Keywords

1 Introduction

Action recognition is a fundamental task in computer vision with many applications such as robotics, video surveillance, etc. [11]. Due to the development of depth sensors and pose estimation methods [13], skeleton-based action recognition has drawn much attention recently. Different from other modalities, human skeletons only focus on spatial configurations and temporal evolution of human poses, which are robust to variations of viewpoints, body scales and motion speeds [20].

Fig. 1.
figure 1

Illustration of our main idea. We aggregate the nodes of body joint into nodes of body part. The physical relation between body parts are used for constructing the adjacency matrix for graph convolution.

The main challenge of skeleton-based action recognition is how to model the spatial-temporal patterns of skeletons. Recent methods mainly rely on deep models, e.g., Recurrent Neural Networks (RNNs) [3, 17] and Convolutional Neural Networks (CNNs) [2, 5, 7], which are suitable for regular representations, e.g., sequential data and images. However, if we view spatial-temporal connections between body joints as a graph, the RNNs and CNNs may be not enough to handle the graph-shaped topology of skeleton.

Recently, Graph Convolutional Networks (GCNs) are applied to various applications [1, 6] with graph-shaped data, and obtains impressive performances. Two recent works in [22] and [9] first propose to employ the graph convolutional networks to automatically learn the spatial-temporal patterns of human skeletons. They construct a spatial graph based on the physical structure of human body and add temporal connections between corresponding joints in adjacent frames. Nevertheless, these methods only focus on the spatial-temporal patterns of body joints, ignoring the hierarchical information, i.e., the movement of human body parts in action recognition. Moreover, graph convolutional networks inherently lack the capacity of modeling hierarchical structure [23], which restricts the ability of predicting action labels for entire graph.

******************************

:: Activity list ::
1 – Answer these questions using the introduction on skeleton-based action recognition.
(a) According to the text, what are human skeletons robust to?
(b) Which two kinds of deep models do recent methods mainly rely on?
(c) In the works cited as [22] and [9], what is the spatial graph based on?
2 – Proceed with the introduction on skeleton-based action recognition, starting after its final sentence.
The material after this point comes from a separate source.

:: Dataset extract ::

******************************

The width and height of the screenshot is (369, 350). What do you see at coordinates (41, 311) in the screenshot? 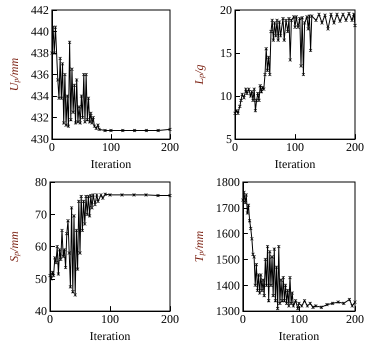
I see `y-tick-label: 40` at bounding box center [41, 311].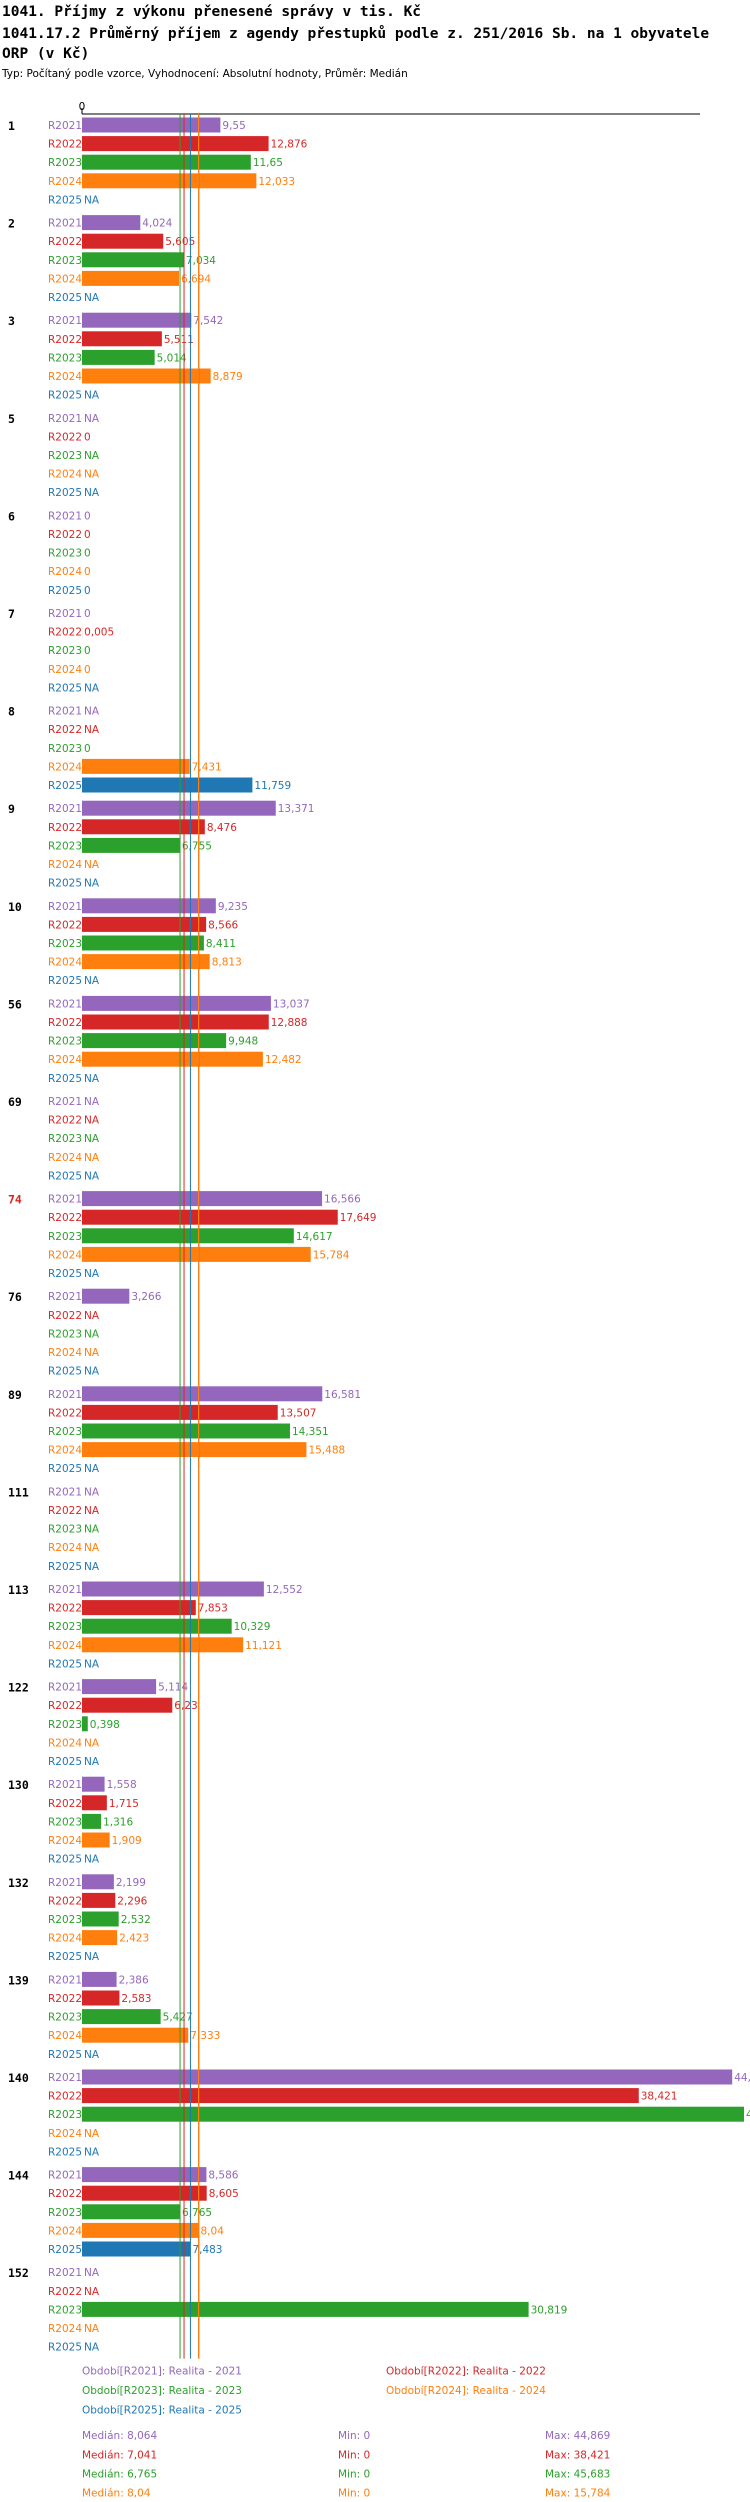 This screenshot has width=750, height=2502. What do you see at coordinates (342, 1200) in the screenshot?
I see `value-label: 16,566` at bounding box center [342, 1200].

******************************

:: Answers to the exercise ::
1 –
(a) Variations of viewpoints, body scales and motion speeds.
(b) Recurrent Neural Networks (RNNs) and Convolutional Neural Networks (CNNs).
(c) The physical structure of the human body.

2 –
To address these limitations, we propose a novel Hierarchical Graph Convolutional Network (HiGCN). The proposed model is the stack of several Hierarchical Graph Convolutional Layers (HiGCLs), each of which consists of an attention block and a hierarchical graph convolutional block. The attention block is added first to emphasize the salient spatial-temporal nodes of skeletons. The hierarchical graph convolutional block is designed to model hierarchical information of human actions, the main idea is shown in Fig. 1. Specifically, it has two branches. One branch is a regular graph convolutional layer for modeling spatial-temporal patterns of body joints, and another branch consists of two graph pooling layers and a graph convolutional layer for hierarchical representation learning and reasoning.

Our contributions are summarized below:

  • We present a novel hierarchical graph convolutional network, i.e., HiGCN, which can model the spatial-temporal patterns of skeletons in a hierarchical way.

  • We propose a graph pooling method which can be elegantly plugged into GCN in an end-to-end manner.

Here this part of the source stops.